Australian rules football features two teams of 18 players each, who compete for the highest score by kicking an oval ball through their team's goal posts to score points. Players can kick, handball (punch), and run with the ball in order to move it across the oval-shaped field. They can be tackled by their opponents at any time, except when they have marked the ball (caught the untouched ball on the full from a kick), received a free kick from the umpire, or during a stoppage of play.
Analytics is predominately used in the premier Australian Football League (AFL),[lower-alpha 1] which has employed Champion Data as its official statistics provider since 1999. Many AFL clubs employ analysts to seek a competitive edge over their rivals, whether on a consultative, part-time or full-time basis. Recruiters also use analytics when scouting potential draftees in elite junior competitions, such as the AFL Under 18 Championships and the NAB League. Fans can access analytics through sports commentary, media reports, statistics websites and apps, and fantasy football. However, Champion Data's advanced metrics cannot be viewed without paying a large fee, making it impractical for fans outside clubs and media organisations to access them.

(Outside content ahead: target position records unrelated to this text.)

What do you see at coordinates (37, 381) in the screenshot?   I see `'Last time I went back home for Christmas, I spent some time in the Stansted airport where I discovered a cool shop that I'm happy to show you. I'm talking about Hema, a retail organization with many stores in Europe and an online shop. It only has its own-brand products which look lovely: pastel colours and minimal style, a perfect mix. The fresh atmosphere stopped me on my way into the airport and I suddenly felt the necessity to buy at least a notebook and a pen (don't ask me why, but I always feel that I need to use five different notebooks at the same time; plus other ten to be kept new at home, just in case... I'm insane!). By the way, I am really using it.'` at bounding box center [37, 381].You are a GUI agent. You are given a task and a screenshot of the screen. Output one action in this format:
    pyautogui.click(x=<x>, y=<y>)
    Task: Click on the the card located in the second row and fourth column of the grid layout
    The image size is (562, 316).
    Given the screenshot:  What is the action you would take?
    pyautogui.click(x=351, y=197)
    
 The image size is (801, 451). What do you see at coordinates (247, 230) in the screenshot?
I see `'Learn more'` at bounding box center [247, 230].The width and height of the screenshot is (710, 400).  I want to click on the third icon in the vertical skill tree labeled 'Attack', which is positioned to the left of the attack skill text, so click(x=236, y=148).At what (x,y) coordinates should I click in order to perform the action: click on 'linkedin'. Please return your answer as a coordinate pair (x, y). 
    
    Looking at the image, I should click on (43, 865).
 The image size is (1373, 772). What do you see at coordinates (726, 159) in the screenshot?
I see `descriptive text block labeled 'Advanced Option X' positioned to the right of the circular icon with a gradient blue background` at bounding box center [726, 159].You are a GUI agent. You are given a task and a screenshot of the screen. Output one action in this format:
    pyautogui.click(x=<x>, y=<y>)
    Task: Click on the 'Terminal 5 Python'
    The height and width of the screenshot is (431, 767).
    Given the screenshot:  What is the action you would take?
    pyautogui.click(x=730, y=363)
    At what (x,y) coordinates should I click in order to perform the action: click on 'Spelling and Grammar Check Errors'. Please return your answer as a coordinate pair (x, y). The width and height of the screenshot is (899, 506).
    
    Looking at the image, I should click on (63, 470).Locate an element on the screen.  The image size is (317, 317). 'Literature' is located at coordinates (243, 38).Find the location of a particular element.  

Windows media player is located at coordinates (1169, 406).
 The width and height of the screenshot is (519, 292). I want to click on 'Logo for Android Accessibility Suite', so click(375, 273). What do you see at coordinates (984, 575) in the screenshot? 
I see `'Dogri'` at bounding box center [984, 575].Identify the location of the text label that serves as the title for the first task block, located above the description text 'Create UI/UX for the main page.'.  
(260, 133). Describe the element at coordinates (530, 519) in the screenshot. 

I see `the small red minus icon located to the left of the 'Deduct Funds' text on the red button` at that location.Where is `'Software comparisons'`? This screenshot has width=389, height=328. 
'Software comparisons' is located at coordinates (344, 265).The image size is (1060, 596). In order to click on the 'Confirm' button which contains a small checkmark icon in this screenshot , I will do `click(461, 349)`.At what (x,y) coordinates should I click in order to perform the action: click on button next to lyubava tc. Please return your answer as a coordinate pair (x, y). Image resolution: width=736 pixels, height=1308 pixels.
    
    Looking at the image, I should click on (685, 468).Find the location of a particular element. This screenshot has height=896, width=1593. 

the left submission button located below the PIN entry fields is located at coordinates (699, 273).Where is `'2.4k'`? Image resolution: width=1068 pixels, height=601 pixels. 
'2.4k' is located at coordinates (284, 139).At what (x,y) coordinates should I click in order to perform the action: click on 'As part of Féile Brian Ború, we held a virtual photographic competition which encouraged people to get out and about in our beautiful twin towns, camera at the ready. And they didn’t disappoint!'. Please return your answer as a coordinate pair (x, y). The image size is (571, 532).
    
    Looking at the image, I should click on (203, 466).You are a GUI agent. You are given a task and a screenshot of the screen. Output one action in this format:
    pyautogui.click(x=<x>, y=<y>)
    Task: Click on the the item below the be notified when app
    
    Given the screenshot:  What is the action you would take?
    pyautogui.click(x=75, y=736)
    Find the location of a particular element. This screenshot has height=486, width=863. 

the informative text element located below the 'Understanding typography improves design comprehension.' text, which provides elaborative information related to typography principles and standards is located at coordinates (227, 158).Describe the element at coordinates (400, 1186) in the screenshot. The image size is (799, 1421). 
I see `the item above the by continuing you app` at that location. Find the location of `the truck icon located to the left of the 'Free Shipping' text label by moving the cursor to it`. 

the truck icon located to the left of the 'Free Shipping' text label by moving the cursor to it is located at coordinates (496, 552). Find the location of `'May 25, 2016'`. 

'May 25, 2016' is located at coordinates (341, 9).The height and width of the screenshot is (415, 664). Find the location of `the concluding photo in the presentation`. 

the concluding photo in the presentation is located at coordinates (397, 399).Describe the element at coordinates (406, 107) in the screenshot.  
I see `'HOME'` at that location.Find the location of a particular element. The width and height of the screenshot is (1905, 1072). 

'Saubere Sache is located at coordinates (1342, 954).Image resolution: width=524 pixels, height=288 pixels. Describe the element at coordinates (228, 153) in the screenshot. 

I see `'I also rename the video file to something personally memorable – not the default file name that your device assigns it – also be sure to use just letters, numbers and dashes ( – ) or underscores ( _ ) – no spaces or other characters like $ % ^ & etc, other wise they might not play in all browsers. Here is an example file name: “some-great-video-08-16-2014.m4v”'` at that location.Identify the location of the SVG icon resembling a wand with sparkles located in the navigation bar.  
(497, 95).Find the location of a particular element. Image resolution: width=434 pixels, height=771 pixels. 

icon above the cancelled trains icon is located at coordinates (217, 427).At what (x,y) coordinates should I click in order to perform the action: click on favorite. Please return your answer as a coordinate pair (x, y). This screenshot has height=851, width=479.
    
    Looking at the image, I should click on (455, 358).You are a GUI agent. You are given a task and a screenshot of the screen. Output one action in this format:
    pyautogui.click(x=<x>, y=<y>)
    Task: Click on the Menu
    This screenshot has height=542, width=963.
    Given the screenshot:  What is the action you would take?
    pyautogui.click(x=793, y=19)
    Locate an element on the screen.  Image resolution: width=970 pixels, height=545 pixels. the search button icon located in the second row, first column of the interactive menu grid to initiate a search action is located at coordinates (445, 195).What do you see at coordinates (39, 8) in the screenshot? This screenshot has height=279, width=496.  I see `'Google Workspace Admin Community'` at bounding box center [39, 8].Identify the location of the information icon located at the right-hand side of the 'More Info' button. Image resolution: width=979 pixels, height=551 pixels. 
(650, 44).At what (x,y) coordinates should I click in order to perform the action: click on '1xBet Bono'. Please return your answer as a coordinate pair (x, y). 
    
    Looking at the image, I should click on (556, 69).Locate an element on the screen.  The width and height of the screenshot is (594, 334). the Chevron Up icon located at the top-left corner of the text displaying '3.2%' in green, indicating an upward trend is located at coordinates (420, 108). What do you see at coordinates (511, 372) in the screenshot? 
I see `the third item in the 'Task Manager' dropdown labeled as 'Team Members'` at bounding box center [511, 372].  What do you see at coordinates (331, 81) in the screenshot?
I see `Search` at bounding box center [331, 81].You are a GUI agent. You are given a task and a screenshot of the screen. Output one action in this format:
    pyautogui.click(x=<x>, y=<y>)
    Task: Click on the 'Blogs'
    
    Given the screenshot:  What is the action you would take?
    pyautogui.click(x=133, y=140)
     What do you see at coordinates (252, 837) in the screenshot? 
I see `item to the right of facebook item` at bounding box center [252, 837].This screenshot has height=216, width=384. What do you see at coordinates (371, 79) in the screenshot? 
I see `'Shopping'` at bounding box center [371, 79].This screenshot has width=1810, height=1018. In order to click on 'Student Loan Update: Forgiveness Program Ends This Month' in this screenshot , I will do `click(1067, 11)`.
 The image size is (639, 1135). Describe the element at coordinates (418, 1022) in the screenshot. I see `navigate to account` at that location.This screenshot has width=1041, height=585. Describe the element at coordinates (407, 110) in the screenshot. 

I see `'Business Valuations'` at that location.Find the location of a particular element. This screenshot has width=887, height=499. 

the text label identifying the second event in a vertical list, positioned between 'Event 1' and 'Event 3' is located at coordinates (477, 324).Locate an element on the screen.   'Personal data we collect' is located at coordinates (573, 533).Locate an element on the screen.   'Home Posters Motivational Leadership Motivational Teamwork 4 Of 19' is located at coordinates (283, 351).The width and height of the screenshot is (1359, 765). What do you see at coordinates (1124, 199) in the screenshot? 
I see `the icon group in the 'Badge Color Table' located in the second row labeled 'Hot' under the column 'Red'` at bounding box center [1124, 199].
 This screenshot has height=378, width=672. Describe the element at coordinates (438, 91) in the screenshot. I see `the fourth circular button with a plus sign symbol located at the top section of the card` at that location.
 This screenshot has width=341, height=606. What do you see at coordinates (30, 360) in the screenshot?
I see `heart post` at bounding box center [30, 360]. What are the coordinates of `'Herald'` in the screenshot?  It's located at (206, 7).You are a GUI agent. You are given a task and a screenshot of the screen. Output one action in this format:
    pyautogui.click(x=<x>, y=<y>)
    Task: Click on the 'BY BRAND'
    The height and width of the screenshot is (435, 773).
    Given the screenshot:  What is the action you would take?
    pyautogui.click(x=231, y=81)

Simple statistics – scores, kicks, marks, free kicks and successful passes – were published for certain Victorian Football League matches in newspapers such as The Sporting Globe as early as the 1930s. However, comprehensive, weekly statistics for every player and match would not appear in print until the publication of Harry Beitzel's Footy Week from 1965. New statistics organisations such as Ray Young's APB Sports and Gundars Mantinieks' Prowess Sports were established in the 1980s and began to employ computers, rather than pencil and paper, to assist in recording, storing and transmitting statistics. In 1999 the AFL engaged Champion Data as its official provider of statistics; the company had been founded three years earlier by ex-Carlton player Ted Hopkins.
The publication of Michael Lewis's Moneyball in 2003, examining the successful analytics-based management of a Major League Baseball team, provoked inquiry into whether the approach could be replicated successfully in the AFL. In response to coaches' desires for more sophisticated measures of performance, Champion Data began to provide more complex metrics which incorporated players' position on the ground and the influence of pressure, aided by the increasing use of wearable GPS tracking units to follow players' movements and speeds.